Find the lines in the records below that contain "checkbox", and report each of them.

****************************************

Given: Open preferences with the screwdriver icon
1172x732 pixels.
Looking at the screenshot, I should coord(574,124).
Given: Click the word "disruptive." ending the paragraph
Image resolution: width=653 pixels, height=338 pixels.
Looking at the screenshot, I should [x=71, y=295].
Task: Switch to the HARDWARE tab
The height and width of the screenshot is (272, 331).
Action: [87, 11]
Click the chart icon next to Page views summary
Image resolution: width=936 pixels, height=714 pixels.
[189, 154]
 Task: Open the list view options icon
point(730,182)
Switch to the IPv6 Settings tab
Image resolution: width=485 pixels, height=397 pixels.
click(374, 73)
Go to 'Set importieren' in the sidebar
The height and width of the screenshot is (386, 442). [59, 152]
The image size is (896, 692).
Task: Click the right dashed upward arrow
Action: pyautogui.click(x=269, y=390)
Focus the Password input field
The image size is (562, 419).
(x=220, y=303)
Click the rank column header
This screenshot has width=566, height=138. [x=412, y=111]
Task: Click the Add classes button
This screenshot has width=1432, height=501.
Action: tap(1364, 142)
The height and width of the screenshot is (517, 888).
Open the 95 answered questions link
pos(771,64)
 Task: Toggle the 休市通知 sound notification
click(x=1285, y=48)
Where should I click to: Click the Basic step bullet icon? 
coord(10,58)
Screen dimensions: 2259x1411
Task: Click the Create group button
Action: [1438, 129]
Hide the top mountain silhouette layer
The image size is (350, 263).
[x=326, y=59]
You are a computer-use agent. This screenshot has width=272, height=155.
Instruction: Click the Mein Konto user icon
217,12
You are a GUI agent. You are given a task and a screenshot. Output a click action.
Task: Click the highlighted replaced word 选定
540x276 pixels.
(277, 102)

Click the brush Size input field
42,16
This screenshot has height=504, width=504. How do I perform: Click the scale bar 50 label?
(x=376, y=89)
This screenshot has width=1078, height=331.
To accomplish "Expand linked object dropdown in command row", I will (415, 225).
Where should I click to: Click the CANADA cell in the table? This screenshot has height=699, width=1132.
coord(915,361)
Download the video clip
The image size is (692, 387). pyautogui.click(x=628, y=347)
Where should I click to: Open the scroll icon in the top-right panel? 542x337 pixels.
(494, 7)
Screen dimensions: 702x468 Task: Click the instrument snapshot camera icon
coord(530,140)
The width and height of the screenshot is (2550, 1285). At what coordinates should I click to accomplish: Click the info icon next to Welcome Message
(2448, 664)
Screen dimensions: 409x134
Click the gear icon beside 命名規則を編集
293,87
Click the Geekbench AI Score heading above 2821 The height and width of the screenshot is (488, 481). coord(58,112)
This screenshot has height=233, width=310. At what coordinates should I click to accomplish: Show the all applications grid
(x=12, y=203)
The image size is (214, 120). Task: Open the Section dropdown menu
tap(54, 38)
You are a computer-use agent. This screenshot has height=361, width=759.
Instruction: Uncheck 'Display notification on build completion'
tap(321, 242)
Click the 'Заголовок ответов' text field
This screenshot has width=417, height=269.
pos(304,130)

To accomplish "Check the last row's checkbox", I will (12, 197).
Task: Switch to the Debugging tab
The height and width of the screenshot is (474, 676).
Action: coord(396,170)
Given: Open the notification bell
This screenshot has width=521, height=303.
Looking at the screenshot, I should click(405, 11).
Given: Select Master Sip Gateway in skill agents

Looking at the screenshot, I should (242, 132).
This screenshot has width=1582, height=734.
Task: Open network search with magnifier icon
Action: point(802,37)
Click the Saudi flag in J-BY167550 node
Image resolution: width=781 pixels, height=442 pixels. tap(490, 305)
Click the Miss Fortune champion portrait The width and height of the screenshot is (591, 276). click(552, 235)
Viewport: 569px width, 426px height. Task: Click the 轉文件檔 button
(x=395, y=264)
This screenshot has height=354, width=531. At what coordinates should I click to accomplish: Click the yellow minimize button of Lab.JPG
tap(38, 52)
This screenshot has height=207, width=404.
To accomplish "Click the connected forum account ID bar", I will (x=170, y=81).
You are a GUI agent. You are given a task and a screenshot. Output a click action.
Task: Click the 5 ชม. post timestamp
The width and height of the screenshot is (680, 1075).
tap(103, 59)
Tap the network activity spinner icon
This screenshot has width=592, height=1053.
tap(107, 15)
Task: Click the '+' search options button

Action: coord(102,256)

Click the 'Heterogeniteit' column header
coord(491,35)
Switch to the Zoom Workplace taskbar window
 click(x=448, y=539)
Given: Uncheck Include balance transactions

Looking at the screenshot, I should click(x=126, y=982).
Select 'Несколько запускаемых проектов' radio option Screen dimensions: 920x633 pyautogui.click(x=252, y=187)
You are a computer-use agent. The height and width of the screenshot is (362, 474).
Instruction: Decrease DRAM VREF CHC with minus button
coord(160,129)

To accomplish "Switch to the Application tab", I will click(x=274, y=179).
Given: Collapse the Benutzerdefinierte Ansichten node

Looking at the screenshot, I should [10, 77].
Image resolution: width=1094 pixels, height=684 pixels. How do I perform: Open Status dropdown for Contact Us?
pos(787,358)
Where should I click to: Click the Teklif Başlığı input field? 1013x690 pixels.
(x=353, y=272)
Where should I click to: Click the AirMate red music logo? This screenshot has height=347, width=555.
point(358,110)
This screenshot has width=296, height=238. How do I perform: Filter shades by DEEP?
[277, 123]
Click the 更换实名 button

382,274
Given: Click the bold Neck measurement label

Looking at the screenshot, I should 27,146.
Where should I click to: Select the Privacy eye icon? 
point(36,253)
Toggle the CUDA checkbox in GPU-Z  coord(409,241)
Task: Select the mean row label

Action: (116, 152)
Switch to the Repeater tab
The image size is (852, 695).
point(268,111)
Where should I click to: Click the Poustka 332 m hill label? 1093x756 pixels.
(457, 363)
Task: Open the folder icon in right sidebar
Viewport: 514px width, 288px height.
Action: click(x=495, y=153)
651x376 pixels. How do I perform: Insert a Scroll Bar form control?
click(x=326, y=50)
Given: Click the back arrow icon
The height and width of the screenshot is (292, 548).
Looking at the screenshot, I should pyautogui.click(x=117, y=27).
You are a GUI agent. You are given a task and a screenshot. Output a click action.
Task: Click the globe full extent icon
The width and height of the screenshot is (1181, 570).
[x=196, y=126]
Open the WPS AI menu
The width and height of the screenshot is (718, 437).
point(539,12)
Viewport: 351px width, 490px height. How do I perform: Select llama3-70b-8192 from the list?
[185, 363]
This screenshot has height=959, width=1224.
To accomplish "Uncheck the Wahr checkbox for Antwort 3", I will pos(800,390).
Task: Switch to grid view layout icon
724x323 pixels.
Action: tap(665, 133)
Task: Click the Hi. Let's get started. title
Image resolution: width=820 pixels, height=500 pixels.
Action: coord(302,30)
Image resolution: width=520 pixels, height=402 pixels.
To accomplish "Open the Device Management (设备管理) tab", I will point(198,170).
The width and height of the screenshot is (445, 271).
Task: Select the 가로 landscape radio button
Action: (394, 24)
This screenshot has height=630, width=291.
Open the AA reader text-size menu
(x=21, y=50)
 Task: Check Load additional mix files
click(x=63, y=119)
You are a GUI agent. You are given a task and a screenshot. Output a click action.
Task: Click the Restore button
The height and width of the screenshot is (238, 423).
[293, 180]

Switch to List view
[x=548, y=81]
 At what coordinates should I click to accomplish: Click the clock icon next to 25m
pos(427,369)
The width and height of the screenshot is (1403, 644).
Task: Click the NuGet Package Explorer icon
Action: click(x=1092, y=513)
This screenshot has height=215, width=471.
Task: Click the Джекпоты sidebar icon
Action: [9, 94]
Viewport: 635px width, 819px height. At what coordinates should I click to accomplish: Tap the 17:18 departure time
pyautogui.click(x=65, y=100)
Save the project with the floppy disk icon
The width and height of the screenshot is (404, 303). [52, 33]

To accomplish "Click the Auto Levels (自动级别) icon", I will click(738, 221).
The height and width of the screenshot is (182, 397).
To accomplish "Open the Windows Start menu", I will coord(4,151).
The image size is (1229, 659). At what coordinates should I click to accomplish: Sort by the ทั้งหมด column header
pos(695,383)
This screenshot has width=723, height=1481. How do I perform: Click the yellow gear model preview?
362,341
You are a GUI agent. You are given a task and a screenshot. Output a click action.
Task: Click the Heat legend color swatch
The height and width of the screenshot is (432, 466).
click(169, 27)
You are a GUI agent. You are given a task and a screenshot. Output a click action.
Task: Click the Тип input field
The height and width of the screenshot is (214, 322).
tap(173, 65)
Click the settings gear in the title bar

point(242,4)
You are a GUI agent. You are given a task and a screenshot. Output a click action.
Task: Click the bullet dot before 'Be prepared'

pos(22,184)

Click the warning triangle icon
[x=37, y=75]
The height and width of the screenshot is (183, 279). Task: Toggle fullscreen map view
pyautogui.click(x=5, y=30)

****************************************

■ Output
To accomplish "Check the last row's checkbox", I will (12, 197).
Toggle the CUDA checkbox in GPU-Z  coord(409,241)
To accomplish "Uncheck the Wahr checkbox for Antwort 3", I will pos(800,390).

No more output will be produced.